Les deux tomes de l’essai autobiographique de Jacques Drillon* (Cadence, 2018 et Coda, 2022) ainsi que les quatre volumes de ses Papiers découpés** (notes) sont un poêle où se chauffer les mains dans l’hiver de l’intelligence qui s’installe (le vrai changement climatique !). Un petit florilège de propos pétillants et revigorants (sa lucidité vitriolée est énergisante !) pour ne pas désespérer :

« Je n’écris pas ce que je pense ; je n’ai jamais écrit ce que je pensais. D’abord parce que j’ai rarement pensé, ensuite parce que l’écrire est trop compliqué, enfin parce que, si je l’avais fait, on m’aurait jeté des pierres, on m’aurait haï, cloué à une porte de grange comme un oiseau de malheur. Je n’ai rien d’un héros, moins encore d’un anti-héros. Dire la vérité, toute la vérité, rien que la vérité, est à la fois dangereux et vain. Voilà des siècles qu’on la dit, et même qu’on la répète sur tous les tons, le satirique, le pamphlétaire, le romanesque, le théorique, dans des milliers de livres – lesquels ne sont pas lus, ou lus de travers, ou bien encore oubliés sitôt que lus. Je ne m’étonne pas que les plus intelligents, désenchantés les uns après les autres, aient fini par dire n’importe quoi. Il faut tout recommencer à chaque génération, comme on se construit une bibliothèque : nous accumulons des volumes sur des étagères, jusqu’à l’absurde, et puis nous mourons : nos livres sont vendus, dispersés, transformés en pâte à papier, et nos enfants recommencent : une étagère, puis deux, puis vingt – et ils meurent à leur tour. La vérité est à cette image décourageante. » (Incipit de Coda)

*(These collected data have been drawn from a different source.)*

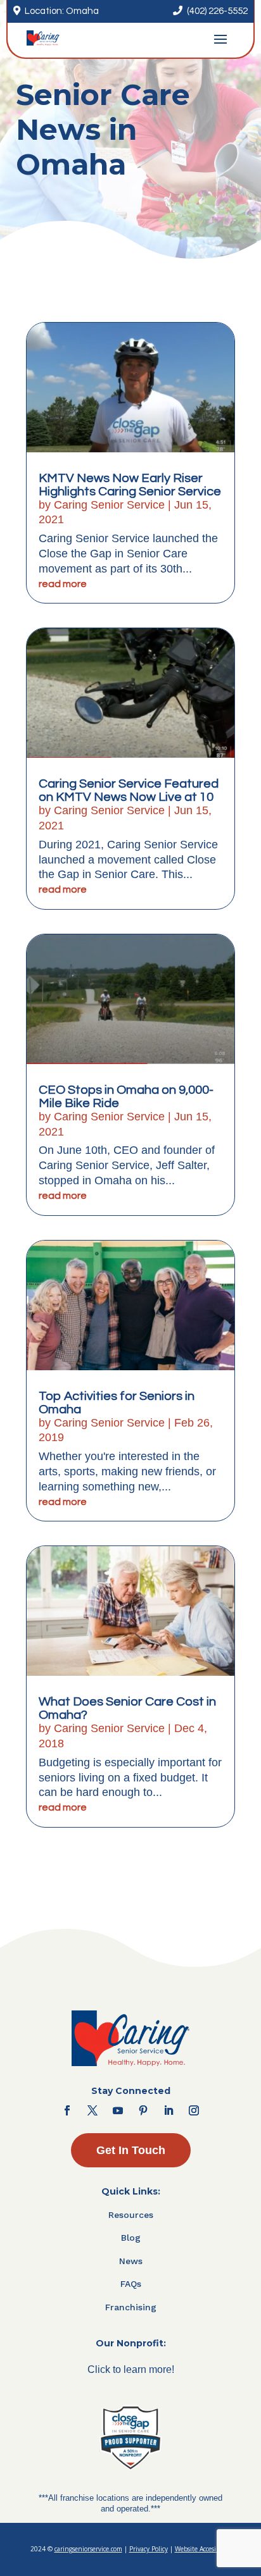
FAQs (130, 2284)
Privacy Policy (148, 2548)
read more (63, 584)
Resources (130, 2215)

« Un temps viendra où l’on regrettera La Boétie, où l’on considérera la servitude, la vraie servitude, notre chère servitude, comme un paradis perdu – au regard de la légumisation universelle à laquelle nous aurons été soumis. (La servitude portait en elle le germe de la révolte – tandis que nous semblons condamnés à la passivité complète et définitive, dans un monde vitrifié par la peur et les bons sentiments.) »

« Je me sens, comme Emmanuel Berl, “séparé de la droite par mon dégoût de la bêtise, et de la gauche par mon dégoût du mensonge” ». 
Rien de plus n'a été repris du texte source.